Spirit Airlines (SAVE) gets a bad rap for allegedly providing inferior service as a budget airline. Though Spirit’s profit margin is decreasing, there is reason for hope: margin pressure is beginning to dissipate, unit revenue growth looks solid and fuel prices are still more than reasonable. Spirit’s latest guidance update indicates the airliner’s capacity increased nearly 17% on a year over year basis, beating internal estimates. As a result, Spirit’s aggregate revenue climbed 12%, hitting $970 million.

Spirit bulls are enthused by the fact that its adjusted costs for non-fuel units bumped up slightly more than 3%. This minimal increase is considered a victory from the perspective of Spirit executives and investors as the hike is toward the lower end of the company’s forecast. If Spirit ends up reporting a fourth quarter adjusted earnings per share (EPS) around $1.24, it will be considered progress. However, this short-term victory is somewhat tempered by the fact that an EPS around $1.24 constitutes a 10% decline on a year over year basis. Still, the company’s prior quarterly forecast indicated Spirit executives expected a whopping 28% EPS reduction. In other words, Spirit investors have that much more reason to be enthused.

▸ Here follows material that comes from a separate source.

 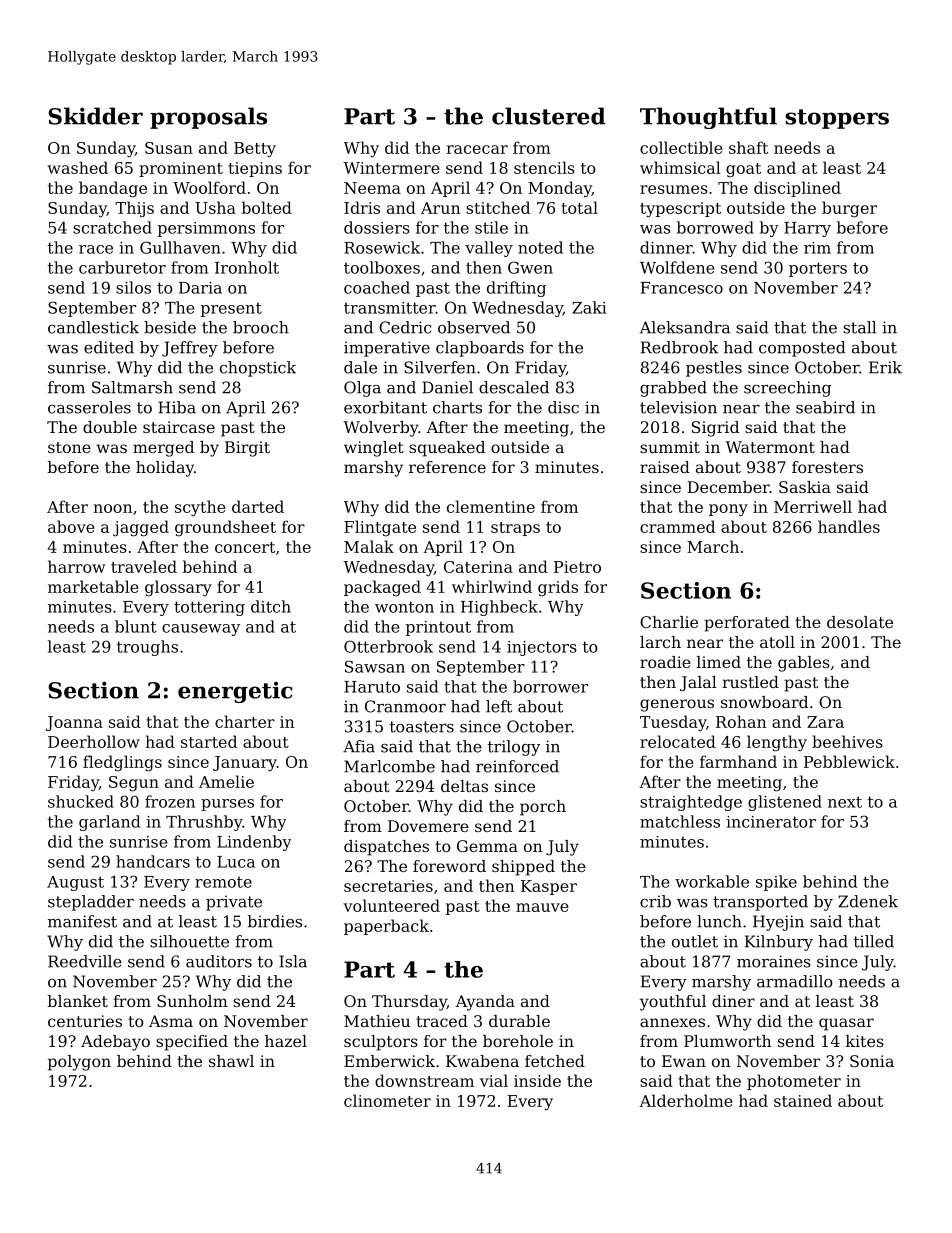 I want to click on purses, so click(x=227, y=805).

The bottom line is Spirit is still quite the affordable stock. The Miaramar, FL-based budget airline is likely undervalued at its current price of $42. Though well-established adults and those on salary as opposed to an hourly wage might scoff at the idea of flying with uber-cheap Spirit, the bottom line is the masses are more than willing to buy plane tickets from the airliner. Investment analysts far and wide agree Spirit has fantastic growth prospects across posterity. Do not let a rough 2019 sway you into the Spirit bear camp. Last year’s combination of untimely runway closures at airports often used by Spirit along with inclement weather was merely a setback for the airliner. Though airport costs are spiking in ’20, Spirit executives have a solid plan in place to expand unit revenue at the same pace as unit costs, helping to boost or at least stabilize margins, ultimately setting the stage for a successful new year.